Students in the Electronic Media program, who said their program is overshadowed by other majors in the School of Media and Public Affairs, voiced their concerns at meeting of a new student group in the Marvin Center Monday.

The group, called the George Washington Network of Media Students, (GNOMES), aims to form an alumni network for students, give EMDA more of a presence in the SMPA and on campus and push for changes that would benefit EMDA students.

At the meeting, about 10 EMDA majors brainstormed ideas to improve what they called a lack of recognition for the EMDA program.

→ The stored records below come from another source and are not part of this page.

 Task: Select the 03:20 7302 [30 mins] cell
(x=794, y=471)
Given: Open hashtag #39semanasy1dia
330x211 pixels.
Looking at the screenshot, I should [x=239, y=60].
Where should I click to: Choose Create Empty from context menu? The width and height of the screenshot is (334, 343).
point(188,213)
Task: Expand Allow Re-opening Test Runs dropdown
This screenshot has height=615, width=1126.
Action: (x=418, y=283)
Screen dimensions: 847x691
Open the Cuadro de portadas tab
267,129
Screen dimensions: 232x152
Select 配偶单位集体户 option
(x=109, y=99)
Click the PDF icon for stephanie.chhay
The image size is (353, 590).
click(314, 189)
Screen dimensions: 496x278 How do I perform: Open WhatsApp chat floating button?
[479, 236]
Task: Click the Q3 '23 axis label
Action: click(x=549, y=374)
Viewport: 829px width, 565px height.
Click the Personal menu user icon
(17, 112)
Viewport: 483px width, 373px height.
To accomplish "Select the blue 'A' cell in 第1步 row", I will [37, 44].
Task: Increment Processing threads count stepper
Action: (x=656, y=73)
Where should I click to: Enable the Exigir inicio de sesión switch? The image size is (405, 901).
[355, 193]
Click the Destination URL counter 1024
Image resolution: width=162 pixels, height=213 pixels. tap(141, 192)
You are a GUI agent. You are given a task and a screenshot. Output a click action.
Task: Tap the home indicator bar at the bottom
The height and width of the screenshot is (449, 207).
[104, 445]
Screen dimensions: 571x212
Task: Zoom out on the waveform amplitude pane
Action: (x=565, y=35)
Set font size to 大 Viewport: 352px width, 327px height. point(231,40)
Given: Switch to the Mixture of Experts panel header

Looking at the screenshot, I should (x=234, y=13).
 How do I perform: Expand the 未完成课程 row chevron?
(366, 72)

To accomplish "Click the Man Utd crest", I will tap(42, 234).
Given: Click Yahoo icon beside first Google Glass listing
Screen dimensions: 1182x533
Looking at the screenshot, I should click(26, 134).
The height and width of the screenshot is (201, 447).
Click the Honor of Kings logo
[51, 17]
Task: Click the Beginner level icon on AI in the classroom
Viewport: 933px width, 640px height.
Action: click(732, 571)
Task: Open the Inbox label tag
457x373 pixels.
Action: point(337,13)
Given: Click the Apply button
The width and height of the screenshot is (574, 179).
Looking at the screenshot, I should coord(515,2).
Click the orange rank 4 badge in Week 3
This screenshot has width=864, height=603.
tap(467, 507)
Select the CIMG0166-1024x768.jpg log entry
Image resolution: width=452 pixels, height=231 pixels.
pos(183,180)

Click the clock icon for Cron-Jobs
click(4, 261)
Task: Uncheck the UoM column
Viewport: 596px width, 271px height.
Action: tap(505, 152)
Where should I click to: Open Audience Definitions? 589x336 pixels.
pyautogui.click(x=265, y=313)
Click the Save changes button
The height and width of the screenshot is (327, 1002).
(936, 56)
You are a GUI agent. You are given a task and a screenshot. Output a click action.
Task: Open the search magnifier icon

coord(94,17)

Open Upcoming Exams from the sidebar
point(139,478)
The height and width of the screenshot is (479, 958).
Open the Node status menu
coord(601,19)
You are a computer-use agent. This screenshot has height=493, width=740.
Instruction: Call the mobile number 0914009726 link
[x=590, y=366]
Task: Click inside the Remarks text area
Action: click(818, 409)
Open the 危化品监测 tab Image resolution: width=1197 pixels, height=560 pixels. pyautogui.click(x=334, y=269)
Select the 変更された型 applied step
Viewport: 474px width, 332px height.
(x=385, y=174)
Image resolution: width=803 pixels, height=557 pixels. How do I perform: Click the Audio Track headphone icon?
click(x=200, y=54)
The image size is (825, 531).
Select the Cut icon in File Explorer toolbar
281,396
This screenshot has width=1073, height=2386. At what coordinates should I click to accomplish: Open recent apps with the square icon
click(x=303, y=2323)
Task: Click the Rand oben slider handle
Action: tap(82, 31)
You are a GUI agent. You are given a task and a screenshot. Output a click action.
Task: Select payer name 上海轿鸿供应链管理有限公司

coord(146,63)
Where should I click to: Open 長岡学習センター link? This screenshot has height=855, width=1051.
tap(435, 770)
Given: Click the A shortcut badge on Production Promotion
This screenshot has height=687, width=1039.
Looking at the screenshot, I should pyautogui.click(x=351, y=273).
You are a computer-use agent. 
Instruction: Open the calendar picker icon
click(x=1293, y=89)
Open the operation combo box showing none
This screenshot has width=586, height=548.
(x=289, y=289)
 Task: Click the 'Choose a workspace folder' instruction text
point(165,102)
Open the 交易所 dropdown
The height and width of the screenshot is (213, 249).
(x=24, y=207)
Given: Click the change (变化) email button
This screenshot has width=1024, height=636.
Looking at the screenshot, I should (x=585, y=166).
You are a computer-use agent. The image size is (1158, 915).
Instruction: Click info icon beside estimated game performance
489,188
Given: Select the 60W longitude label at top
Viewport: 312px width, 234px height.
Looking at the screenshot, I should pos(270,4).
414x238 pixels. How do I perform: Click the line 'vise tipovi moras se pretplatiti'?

Students cited a recent meeting of SMPA majors, in which they said no member of the EMDA program received a scholarship, as an example of the problem.

“We feel left out,” junior Katharine Wootton said.

But SMPA director Jean Folkerts said most of the scholarships go to Journalism students because the scholarships come from funds with specific criteria defined 20 to 30 years ago. Another prize, the Roberts prize, can come from any major.

David Liban, director of the EMDA program, said he supports the group.

“I think it’s a great idea, I think that the students should have a voice, and I wish that I could have attended the meeting,” Liban said. “We agree with most of the things on (their) wish list, but some are out of our control.”

Liban would not specify what items on the agenda he agreed with.

Liban said he disagrees that EMDA students have less recognition than other students in the school.

“The students clearly have that perception, but I attended all the (events) and EMDA is included,” he said. “It’s just that more journalism and (political communications) students attend these events.”

Students also said there is not enough variety in their classes. They said many EMDA classes are repetitive, while other classes in the bulletin are never taught or taught infrequently. Students said GW could offer a better variety by hiring more professors.

“We love our professors, but we want more of the same caliber,” said junior Kelly Snyder, an organizer of the group.

“All students would like to have more professors in their programs,” Folkerts said. “EMDA has more full-time professors than others in the School of Media and Public Affairs.”

Some students also said GW should encourage more interaction between EMDA students and students majoring in political communication and journalism.

“Their job is to write it, our job is to produce it. So it makes sense that we’d work together,” Wootton said.

The meeting also centered on ways to help EMDA students find jobs.

“Our industry is based on who you know,” Snyder said.

Group members suggested that GW create an internship database and arrange a meeting similar to the networking meetings GW holds in Philadelphia and New York for students to meet people other fields.

Some group members said EMDA classes should not fulfill general course requirements for the Columbian School of Arts and Sciences because too many non-EMDA students with early registration take the courses they need.

But Folkerts said she disagreed, saying EMDA majors can get signed into courses by professors and can register online for classes designed just for majors.

Snyder said the group is trying to get recognized as an official student group. She said the idea for the GNOMES came from the International Affairs Society, a group of International Affairs majors that helps students find internships and jobs and coordinates trips to conferences.

Snyder said EMDA professors support the group.

“We expect one or two to help us in advising,” Snyder said. “And we hope that many professors will get involved with the group and maybe even showcase their work with us.”

Students at the meeting said they think GNOMES will help EMDA students get more recognition.

“We (EMDA majors) need more meetings, more activities and a chance to showcase our work,” sophomore Devon Tutak said. “This group will fulfill these goals.”

Liban said the group will help students in the EMDA program.

“I’m happy to see EMDA students come together,” he said. “EMDA wants to unify, and I’d like them to be more than a club. When I was in college we had a group like this where we all helped each other.”
-Jason Steinhardt contributed this report.